This article is the first in a series about hiring initiatives and faculty renewal around the University.
Prof. Christine Ann Shoemaker, civil and environmental engineering, said that when she first came to Cornell 30 years ago, there were hardly any other female faculty or female students in the College of Engineering.
“When I first came here, I felt apologetic that I was a woman on the faculty,” said Shoemaker, the first woman to receive tenure in the engineering college. “I had all these complications, like child care, that the men didn’t have.”
Shoemaker said that, since she arrived, efforts to reduce gender disparity in the engineering and science fields at the University have created a dramatically different atmosphere for women in the field.
“It’s just like night and day,” she said.
As the University prepares to replace retiring faculty through a massive renewal initiative, it will continue to recruit women in STEM fields — which include science, technology, engineering and mathematics — through its ADVANCE program, a $3.3 million effort that has brought 70 new female professors to Cornell in the last five years.
Through ADVANCE, which is funded by the National Science Foundation, administrators sought to increase the number of women faculty to 20 percent in each of Cornell’s science and engineering departments by 2011.

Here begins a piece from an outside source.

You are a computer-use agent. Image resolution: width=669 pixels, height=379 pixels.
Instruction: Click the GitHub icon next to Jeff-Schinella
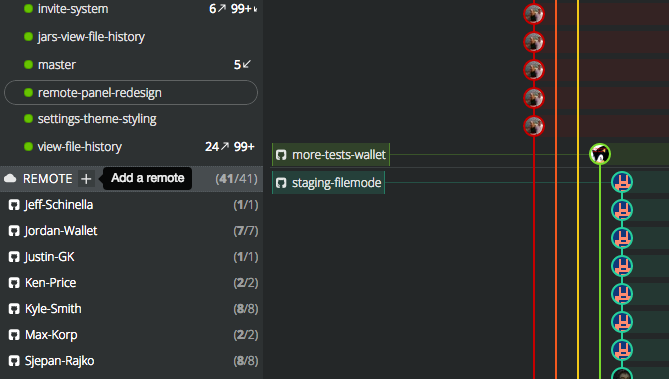[x=14, y=205]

When the program was launched in 2006, 31 of 51 University departments fell below the 20 percent mark. In 2011, however, after hiring 70 new female faculty over five years, the University has lowered this number to 25 departments. Fifteen of these entered as senior, tenured professors, according to Yael Levitte, executive director of CU-ADVANCE.
“The program has been enormously successful in enhancing the gender diversity of our faculty and in creating programs that will enhance the recruitment and success of faculty,” said Provost Kent Fuchs, who was named the “principal investigator” behind the project.
Although the ADVANCE grant gave departments short-term funds for hiring, its biggest impact stemmed from non-monetary support, according to John Siliciano ’75, senior vice provost for academic affairs. Funding for the program allowed department chairs to hold workshops educating junior female faculty about “pitfalls” in the tenure process and also educated search committees about biases that can arise in hiring decisions, Siliciano said.
“What it was trying to get faculty to think about was unconscious biases that they can bring to recruitment,” Siliciano said. “If physics or chemistry is looking for new applications, in the position of sorting through and deciding who they want to shortlist, there are a number of overt biases … as well as subtler, unconscious dynamics in the search committee that can affect the effectiveness of the recruitment process in hiring.”
For instance, Siliciano said, studies have shown that presenting two resumes that are identical except for the name of the applicant results in “a differential evaluation at the margin, which reflects a simple, unconscious bias in evaluation.”
In addition to addressing underlying biases that hinder recruiting female faculty in STEM, ADVANCE provides support for career advancement that created an “incredibly different” atmosphere for women at Cornell, professors in engineering said.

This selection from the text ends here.